» **What you are asked to do**: Reproduce each of the entries below word for word, keeping every line in its original order.

Segment Open

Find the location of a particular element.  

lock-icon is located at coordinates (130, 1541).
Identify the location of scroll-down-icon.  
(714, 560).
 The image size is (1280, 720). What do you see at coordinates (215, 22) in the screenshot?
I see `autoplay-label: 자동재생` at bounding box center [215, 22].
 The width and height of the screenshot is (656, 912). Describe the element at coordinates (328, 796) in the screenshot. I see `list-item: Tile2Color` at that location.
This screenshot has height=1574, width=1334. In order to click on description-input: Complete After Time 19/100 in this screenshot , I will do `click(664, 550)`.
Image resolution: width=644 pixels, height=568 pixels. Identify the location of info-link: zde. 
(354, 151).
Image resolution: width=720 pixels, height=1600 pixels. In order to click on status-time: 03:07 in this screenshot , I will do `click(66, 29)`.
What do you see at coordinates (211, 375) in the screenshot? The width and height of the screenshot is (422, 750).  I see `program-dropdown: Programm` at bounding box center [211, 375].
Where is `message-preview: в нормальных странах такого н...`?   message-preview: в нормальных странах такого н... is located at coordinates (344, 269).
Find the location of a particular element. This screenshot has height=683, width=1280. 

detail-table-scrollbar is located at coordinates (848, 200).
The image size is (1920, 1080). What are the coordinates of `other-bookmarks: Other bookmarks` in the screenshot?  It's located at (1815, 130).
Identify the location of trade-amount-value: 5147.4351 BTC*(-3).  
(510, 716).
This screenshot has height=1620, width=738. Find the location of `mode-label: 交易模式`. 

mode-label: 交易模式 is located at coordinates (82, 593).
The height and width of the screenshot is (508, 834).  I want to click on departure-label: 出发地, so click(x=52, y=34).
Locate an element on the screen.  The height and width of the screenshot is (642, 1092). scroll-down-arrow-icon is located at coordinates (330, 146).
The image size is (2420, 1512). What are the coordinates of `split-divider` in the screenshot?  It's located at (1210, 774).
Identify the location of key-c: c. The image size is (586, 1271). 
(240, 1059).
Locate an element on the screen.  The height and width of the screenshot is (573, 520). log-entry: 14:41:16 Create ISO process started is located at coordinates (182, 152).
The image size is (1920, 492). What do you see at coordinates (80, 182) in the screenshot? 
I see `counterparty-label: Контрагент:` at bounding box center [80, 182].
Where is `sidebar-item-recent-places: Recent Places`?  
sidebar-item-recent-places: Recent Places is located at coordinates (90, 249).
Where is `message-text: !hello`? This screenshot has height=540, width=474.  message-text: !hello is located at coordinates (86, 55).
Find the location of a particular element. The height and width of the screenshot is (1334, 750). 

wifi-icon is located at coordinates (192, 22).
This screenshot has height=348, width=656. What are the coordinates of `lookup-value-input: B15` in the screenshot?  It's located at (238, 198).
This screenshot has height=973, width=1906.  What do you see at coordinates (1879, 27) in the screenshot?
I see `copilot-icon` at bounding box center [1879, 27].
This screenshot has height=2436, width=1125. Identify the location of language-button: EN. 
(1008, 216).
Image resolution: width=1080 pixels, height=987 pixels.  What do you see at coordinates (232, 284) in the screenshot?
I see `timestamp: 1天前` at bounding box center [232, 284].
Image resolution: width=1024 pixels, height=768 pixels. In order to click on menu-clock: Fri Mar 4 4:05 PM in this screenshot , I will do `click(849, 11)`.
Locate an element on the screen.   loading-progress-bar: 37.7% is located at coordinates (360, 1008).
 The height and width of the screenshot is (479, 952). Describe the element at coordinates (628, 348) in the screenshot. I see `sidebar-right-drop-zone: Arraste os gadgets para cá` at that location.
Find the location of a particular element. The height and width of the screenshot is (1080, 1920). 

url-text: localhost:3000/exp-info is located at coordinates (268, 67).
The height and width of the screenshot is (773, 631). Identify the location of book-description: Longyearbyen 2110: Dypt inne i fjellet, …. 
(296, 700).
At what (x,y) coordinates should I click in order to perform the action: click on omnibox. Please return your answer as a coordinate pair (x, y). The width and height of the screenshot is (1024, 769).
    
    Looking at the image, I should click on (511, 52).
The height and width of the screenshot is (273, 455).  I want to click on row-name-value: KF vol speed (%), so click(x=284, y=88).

Segment Closed

» **Expected output**:
Find the location of a particular element.  

lock-icon is located at coordinates (130, 1541).
Identify the location of scroll-down-icon.  
(714, 560).
 The image size is (1280, 720). What do you see at coordinates (215, 22) in the screenshot?
I see `autoplay-label: 자동재생` at bounding box center [215, 22].
 The width and height of the screenshot is (656, 912). Describe the element at coordinates (328, 796) in the screenshot. I see `list-item: Tile2Color` at that location.
This screenshot has height=1574, width=1334. In order to click on description-input: Complete After Time 19/100 in this screenshot , I will do `click(664, 550)`.
Image resolution: width=644 pixels, height=568 pixels. Identify the location of info-link: zde. 
(354, 151).
Image resolution: width=720 pixels, height=1600 pixels. In order to click on status-time: 03:07 in this screenshot , I will do `click(66, 29)`.
What do you see at coordinates (211, 375) in the screenshot? The width and height of the screenshot is (422, 750).  I see `program-dropdown: Programm` at bounding box center [211, 375].
Where is `message-preview: в нормальных странах такого н...`?   message-preview: в нормальных странах такого н... is located at coordinates (344, 269).
Find the location of a particular element. This screenshot has height=683, width=1280. 

detail-table-scrollbar is located at coordinates (848, 200).
The image size is (1920, 1080). What are the coordinates of `other-bookmarks: Other bookmarks` in the screenshot?  It's located at (1815, 130).
Identify the location of trade-amount-value: 5147.4351 BTC*(-3).  
(510, 716).
This screenshot has height=1620, width=738. Find the location of `mode-label: 交易模式`. 

mode-label: 交易模式 is located at coordinates (82, 593).
The height and width of the screenshot is (508, 834).  I want to click on departure-label: 出发地, so click(x=52, y=34).
Locate an element on the screen.  The height and width of the screenshot is (642, 1092). scroll-down-arrow-icon is located at coordinates (330, 146).
The image size is (2420, 1512). What are the coordinates of `split-divider` in the screenshot?  It's located at (1210, 774).
Identify the location of key-c: c. The image size is (586, 1271). 
(240, 1059).
Locate an element on the screen.  The height and width of the screenshot is (573, 520). log-entry: 14:41:16 Create ISO process started is located at coordinates (182, 152).
The image size is (1920, 492). What do you see at coordinates (80, 182) in the screenshot? 
I see `counterparty-label: Контрагент:` at bounding box center [80, 182].
Where is `sidebar-item-recent-places: Recent Places`?  
sidebar-item-recent-places: Recent Places is located at coordinates (90, 249).
Where is `message-text: !hello`? This screenshot has height=540, width=474.  message-text: !hello is located at coordinates (86, 55).
Find the location of a particular element. The height and width of the screenshot is (1334, 750). 

wifi-icon is located at coordinates (192, 22).
This screenshot has height=348, width=656. What are the coordinates of `lookup-value-input: B15` in the screenshot?  It's located at (238, 198).
This screenshot has height=973, width=1906.  What do you see at coordinates (1879, 27) in the screenshot?
I see `copilot-icon` at bounding box center [1879, 27].
This screenshot has height=2436, width=1125. Identify the location of language-button: EN. 
(1008, 216).
Image resolution: width=1080 pixels, height=987 pixels.  What do you see at coordinates (232, 284) in the screenshot?
I see `timestamp: 1天前` at bounding box center [232, 284].
Image resolution: width=1024 pixels, height=768 pixels. In order to click on menu-clock: Fri Mar 4 4:05 PM in this screenshot , I will do `click(849, 11)`.
Locate an element on the screen.   loading-progress-bar: 37.7% is located at coordinates (360, 1008).
 The height and width of the screenshot is (479, 952). Describe the element at coordinates (628, 348) in the screenshot. I see `sidebar-right-drop-zone: Arraste os gadgets para cá` at that location.
Find the location of a particular element. The height and width of the screenshot is (1080, 1920). 

url-text: localhost:3000/exp-info is located at coordinates (268, 67).
The height and width of the screenshot is (773, 631). Identify the location of book-description: Longyearbyen 2110: Dypt inne i fjellet, …. 
(296, 700).
At what (x,y) coordinates should I click in order to perform the action: click on omnibox. Please return your answer as a coordinate pair (x, y). The width and height of the screenshot is (1024, 769).
    
    Looking at the image, I should click on (511, 52).
The height and width of the screenshot is (273, 455).  I want to click on row-name-value: KF vol speed (%), so click(x=284, y=88).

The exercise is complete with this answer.